Fogelman, meanwhile, received one of his most treasured letters from Pacino after the actor saw Danny Collins for the first time.
“My big thing I cared about was when Al saw it, what he thought. And Al sees every movie by himself for the first time just in an empty screening room,” the writer-director said. “He wrote me a letter saying it was one of if not the first time he got emotional watching one of his movies. I kept the letter, and it’s literally, like, my house goes on fire, it’s one of the first things I would hypothetically grab.”
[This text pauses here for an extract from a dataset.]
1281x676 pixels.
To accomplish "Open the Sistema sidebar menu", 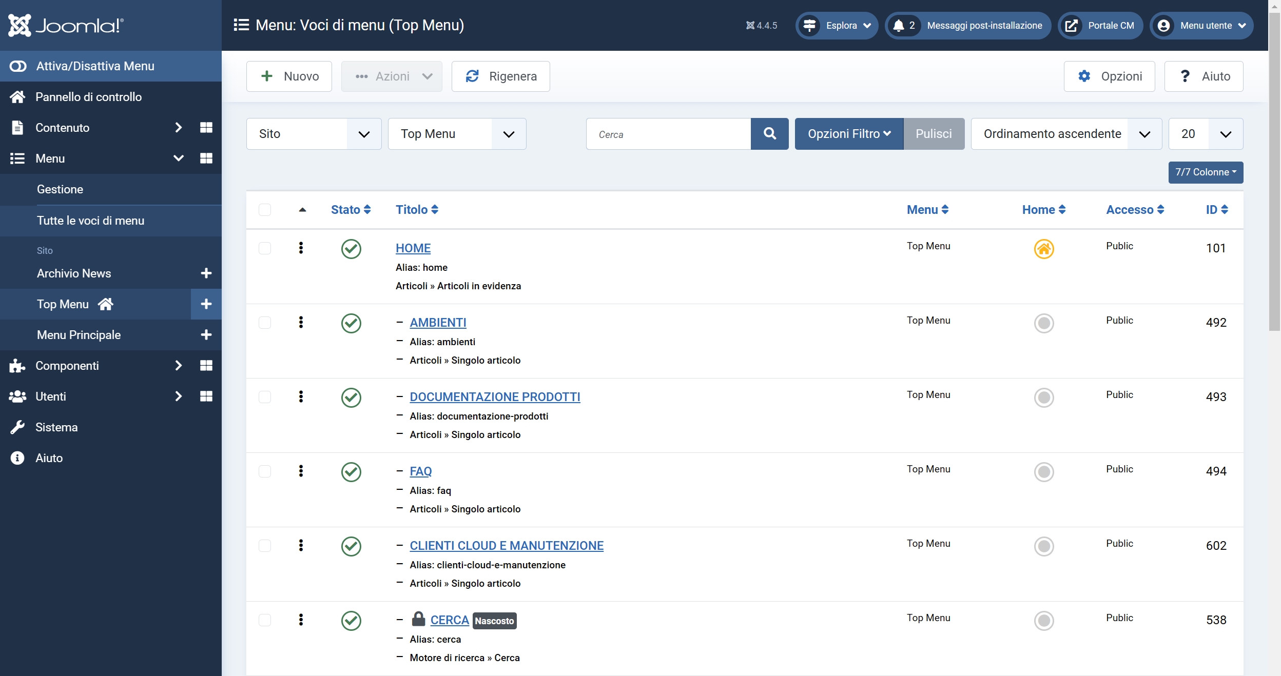I will [56, 427].
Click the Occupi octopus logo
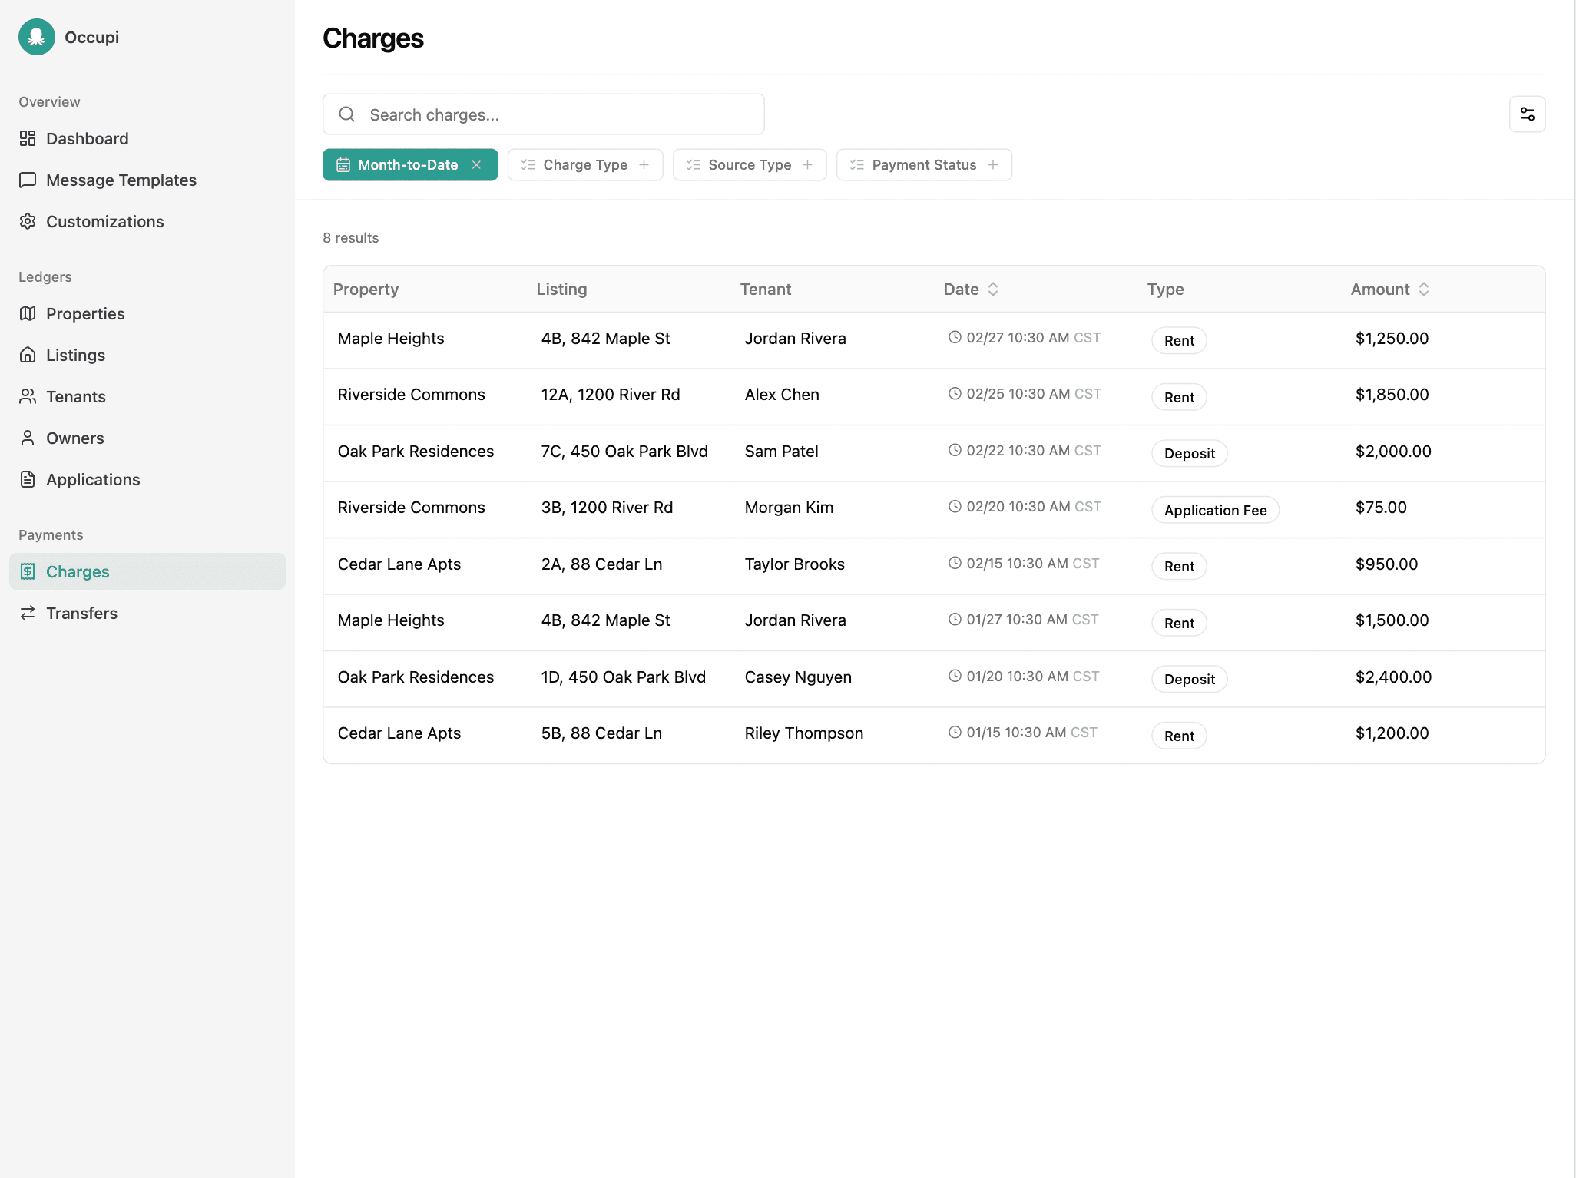 tap(36, 36)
Cannavale also has a cherished letter from Pacino, which he called “really lovely and beautiful,” which he received on the opening night of the Broadway revival of Glengarry Glen Ross in which the two acted together.
He revealed that, interestingly enough, “Al loves to write letters,” so he’s saved others he’s received from the veteran actor. “They’re all great,” Cannavale said.
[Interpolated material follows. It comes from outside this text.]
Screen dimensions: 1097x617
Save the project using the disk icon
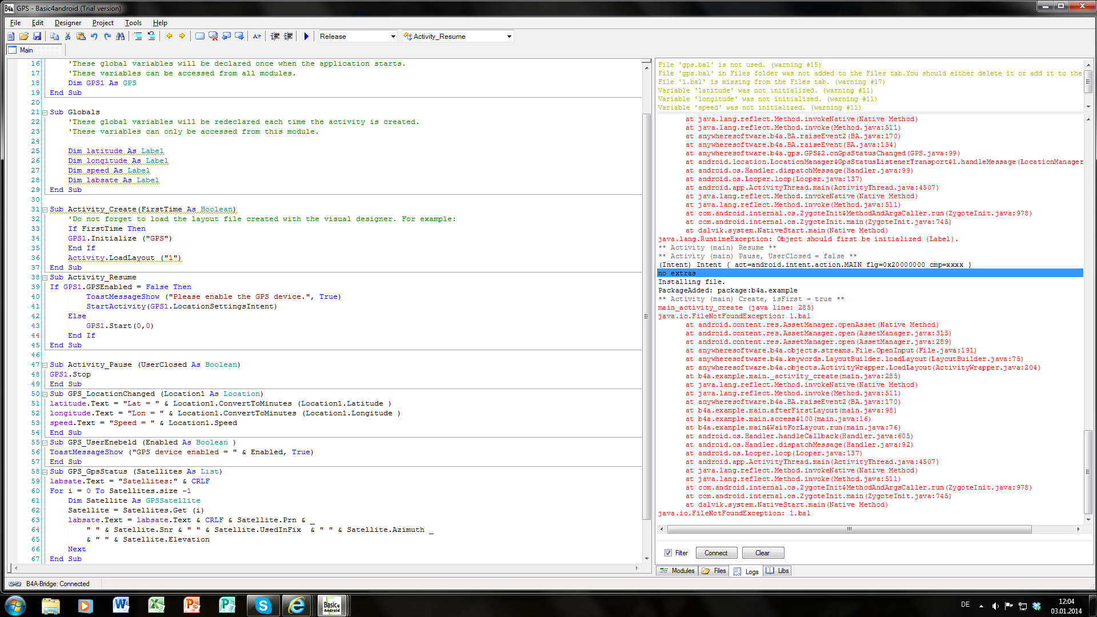tap(37, 36)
It’s unclear whether Fogelman knew of Pacino’s fondness for letter-writing when he wrote the film for him, but Cannavale said that was a smart move on the first-time director’s part because he ended up creating a movie for someone who works like he does.
“It was a really good instinct on his part, not only because the part was really good for Al, but because they work together really very similarly,” he said.
Indeed, it was the fact that Fogelman wrote the script, which he loved, for Pacino that helped him decide to make the project his directorial debut.
“I couldn’t imagine turning it over to someone,” he said, adding, “I felt that I was at an age and a time where I was ready to [direct my first movie].”
The film also marks the first collaboration between production company ShivHans and Bleecker Street, the indie distributor founded by former Focus co-CEO Andrew Karpen. Bleecker Street will handle U.S. distribution for ShivHans films, including Collins, Trumbo and Captain Fantastic.
Speaking to THR at Danny Collins‘ premiere, ShivHans’ CEO Shivani Rawat called Bleecker Street “the perfect distribution company I could ask for.”
“They’ve been with me from day one, helping out,” she explained, adding that Karpen’s industry experience was reassuring. “I knew I was in good hands with Andrew as the CEO.”
After the screening at Manhattan’s AMC Lincoln Square, guests attended the afterparty at Stone Rose Lounge.